Lors de la présentation du Plan de Redressement national, le président Bassirou Diomaye Faye a levé le voile sur des irrégularités de gestion parmi les plus emblématiques de la décennie écoulée. L’un des cas cités concerne un immeuble imposant, R+8 avec sous-sol, initialement destiné à abriter le Haut Conseil des Collectivités Territoriales (HCCT). Loué en 2016 pour un montant mensuel de 40 millions FCFA, ce bâtiment a été officiellement acquis en 2018 par l’État pour 14,4 milliards FCFA, montant porté à 20 milliards toutes taxes comprises. Mais au lieu de mettre fin aux paiements locatifs une fois la transaction finalisée, le Trésor public a continué, mois après mois, à verser des loyers comme si le bâtiment ne lui appartenait pas. Ce circuit absurde aurait englouti près de 2,8 milliards FCFA entre juillet 2018 et mai 2024.
L’affaire suscite indignation et perplexité. Comment expliquer qu’un immeuble acheté par l’État continue à faire l’objet d’une dépense régulière, sans que cette anomalie ne soit corrigée pendant six ans ? Les interrogations portent autant sur les mécanismes de contrôle interne que sur les responsabilités politiques engagées dans ce dysfonctionnement structurel.

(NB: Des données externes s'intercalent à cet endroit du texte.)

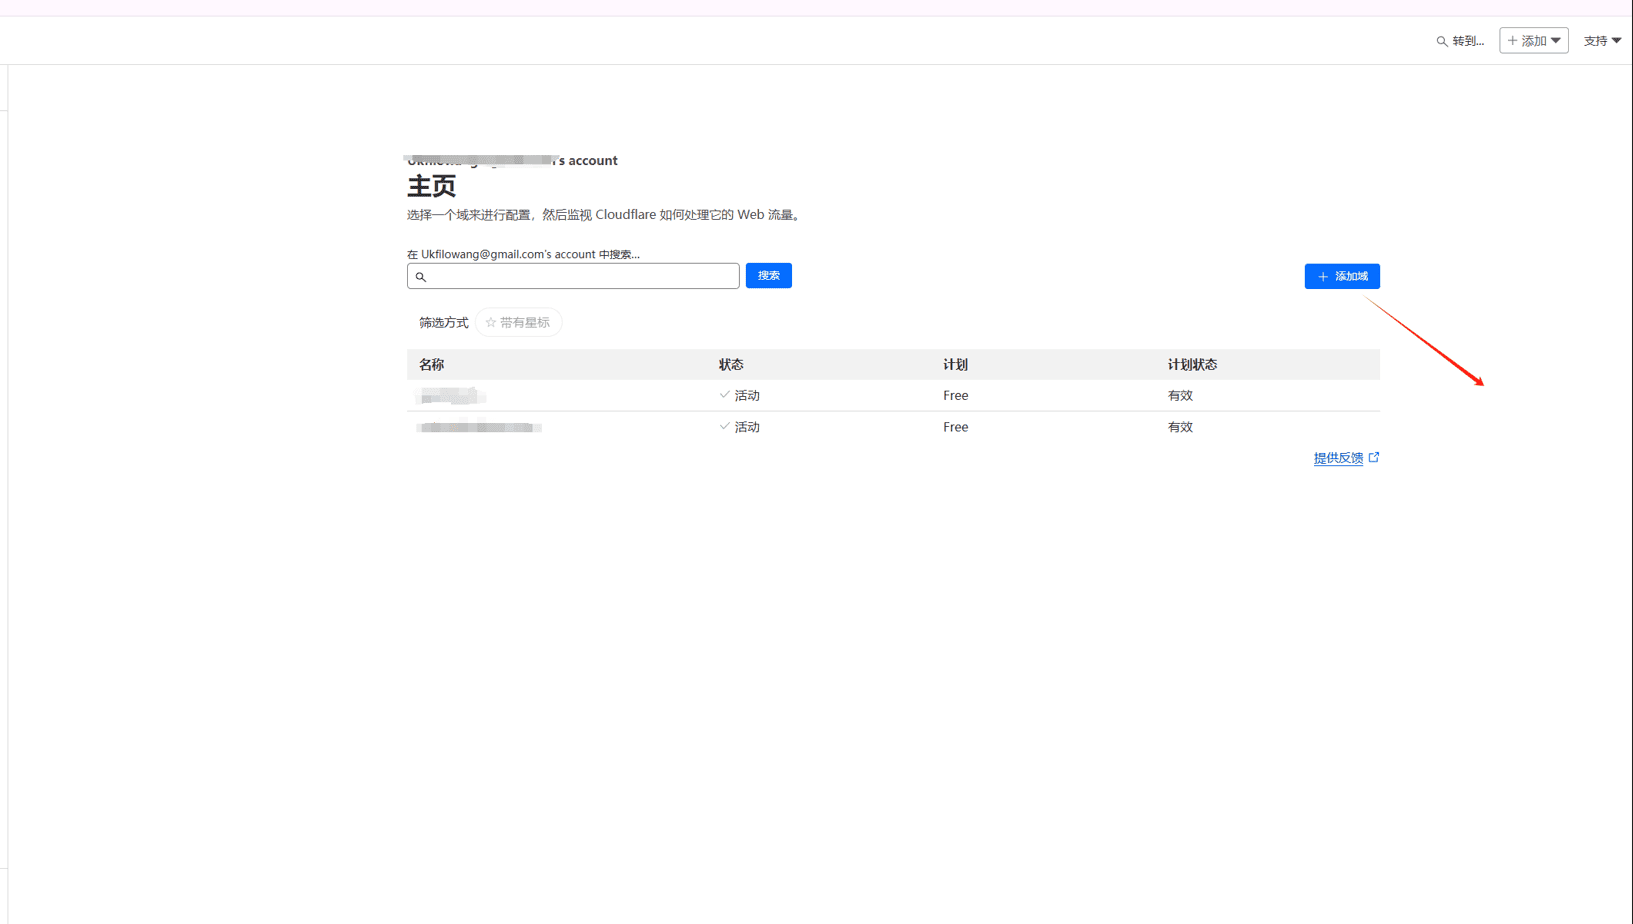1633x924 pixels.
Task: Toggle the 带有星标 starred filter
Action: coord(518,322)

Abdoulaye Vilane coupe court aux soupçons
Dans un climat où chaque silence peut devenir un aveu, le Parti socialiste a choisi de réagir publiquement. Par la voix de son porte-parole, Abdoulaye Vilane, il réfute tout rôle ou responsabilité dans cette affaire. Selon lui, la gestion immobilière des institutions étatiques relève exclusivement de l’Agence du patrimoine bâti de l’État, sous la tutelle directe de la présidence, et du ministère des Finances pour ce qui est des acquisitions. Le PS, qui dirigeait à l’époque le HCCT, n’aurait donc été ni décideur ni gestionnaire des flux financiers liés à la location ou à l’achat du bâtiment en question.
Dans une note rendue publique le 1er août, Vilane rappelle que « les leaders socialistes n’ont jamais eu la main sur les opérations immobilières engagées par l’État ». Il considère que toute tentative de leur faire porter la responsabilité de cette gabegie relèverait d’un procès d’intention déconnecté des réalités administratives.
Entre responsabilités diluées et déficit de transparence
L’affaire illustre l’opacité persistante dans la gestion des ressources publiques, en particulier lorsqu’elles concernent le parc immobilier de l’État. Le flou autour des ordonnateurs, des bénéficiaires réels et des justificatifs de paiement met en lumière les failles d’un système souvent régi par des logiques parallèles à celles des règles budgétaires classiques. Même en l’absence de détournement volontaire démontré, l’ampleur du préjudice financier soulève des questions fondamentales sur la chaîne de validation des dépenses publiques.
Au-delà de la défense du Parti socialiste, les citoyens attendent des clarifications plus larges sur les circuits financiers de l’État. Comment une telle somme a-t-elle pu être régulièrement décaissée sans qu’aucune alerte institutionnelle ne soit déclenchée ? Qui encaissait effectivement ces loyers post-acquisition ? Et pourquoi le contrat initial n’a-t-il pas été suspendu ou réajusté après l’achat ?
La promesse de rupture portée par les nouvelles autorités sera jugée à l’aune de leur capacité à apporter des réponses à ces interrogations. Dans un pays confronté à une exigence croissante de rigueur et de redevabilité, chaque milliard perdu sans explication devient une plaie béante dans le contrat de confiance entre l’État et ses citoyens. L’affaire du HCCT pourrait bien en être une illustration durable.